**The task**
Swap "Traces" for "Metrics" in everything from the line containing "Viewport: 583px width, 306px" down to the end of the records, keeping all else the same. Leave the pictures out of your answer.

[start of Information provided]

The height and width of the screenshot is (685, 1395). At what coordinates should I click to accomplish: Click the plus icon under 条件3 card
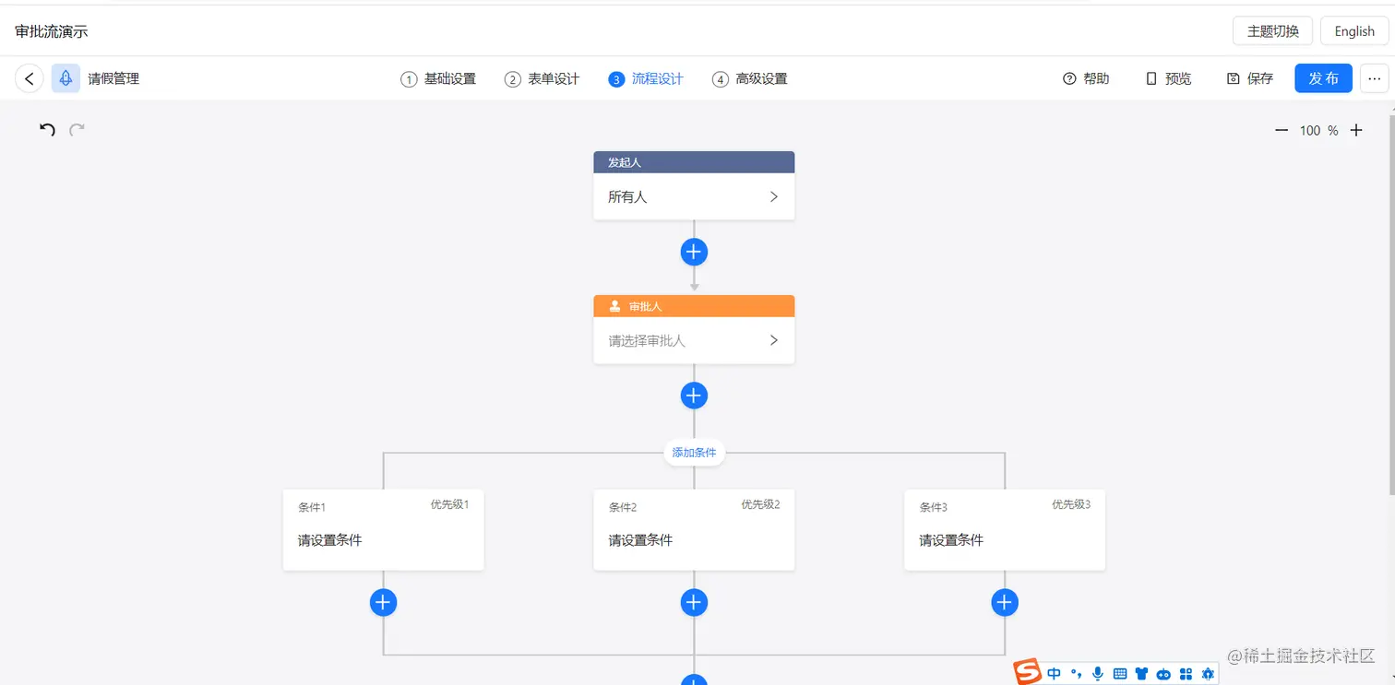coord(1005,602)
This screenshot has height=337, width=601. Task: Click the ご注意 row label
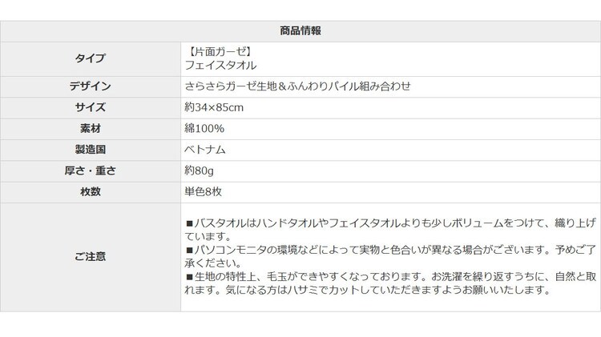point(90,256)
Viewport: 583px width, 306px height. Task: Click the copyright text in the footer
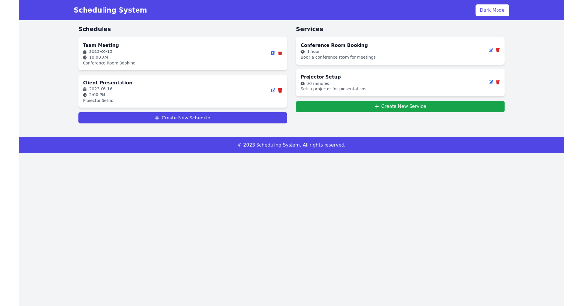pyautogui.click(x=292, y=145)
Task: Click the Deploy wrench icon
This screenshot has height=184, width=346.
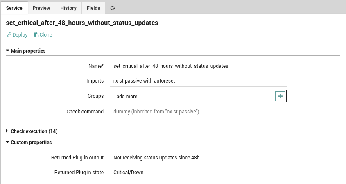Action: click(9, 35)
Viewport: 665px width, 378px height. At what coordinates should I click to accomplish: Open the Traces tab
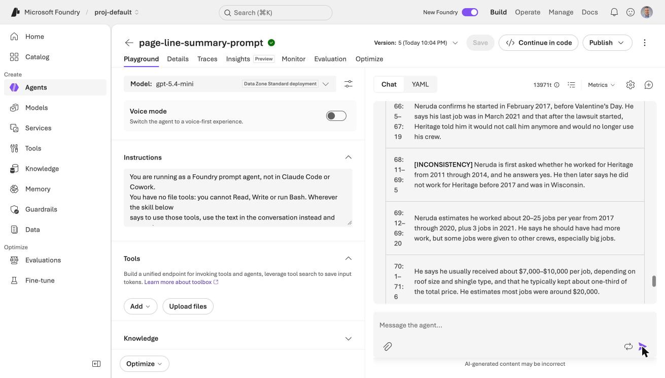point(207,59)
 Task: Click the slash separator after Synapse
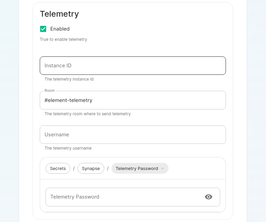tap(108, 168)
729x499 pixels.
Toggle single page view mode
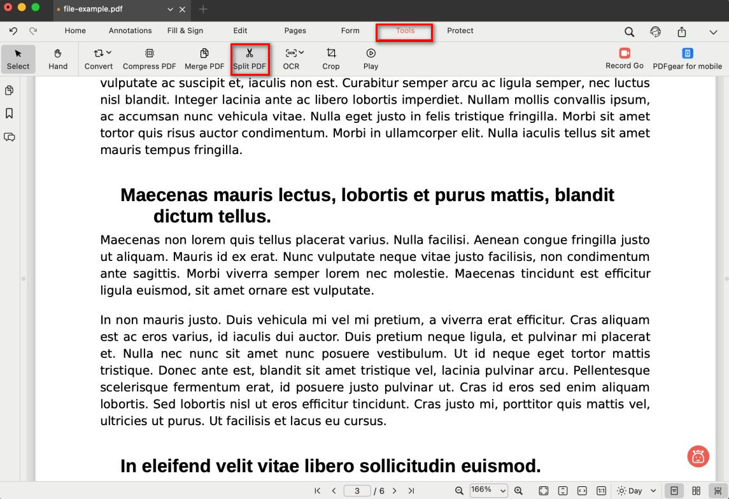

[end of Information provided]

**Output for this task**
Viewport: 583px width, 306px height. Task: Click the copyright text in the footer
pyautogui.click(x=292, y=145)
Task: Click the Deploy wrench icon
This screenshot has height=184, width=346.
Action: click(9, 35)
Viewport: 665px width, 378px height. At what coordinates should I click to accomplish: Open the Metrics tab
point(207,59)
 Task: Click the slash separator after Synapse
tap(108, 168)
729x499 pixels.
Toggle single page view mode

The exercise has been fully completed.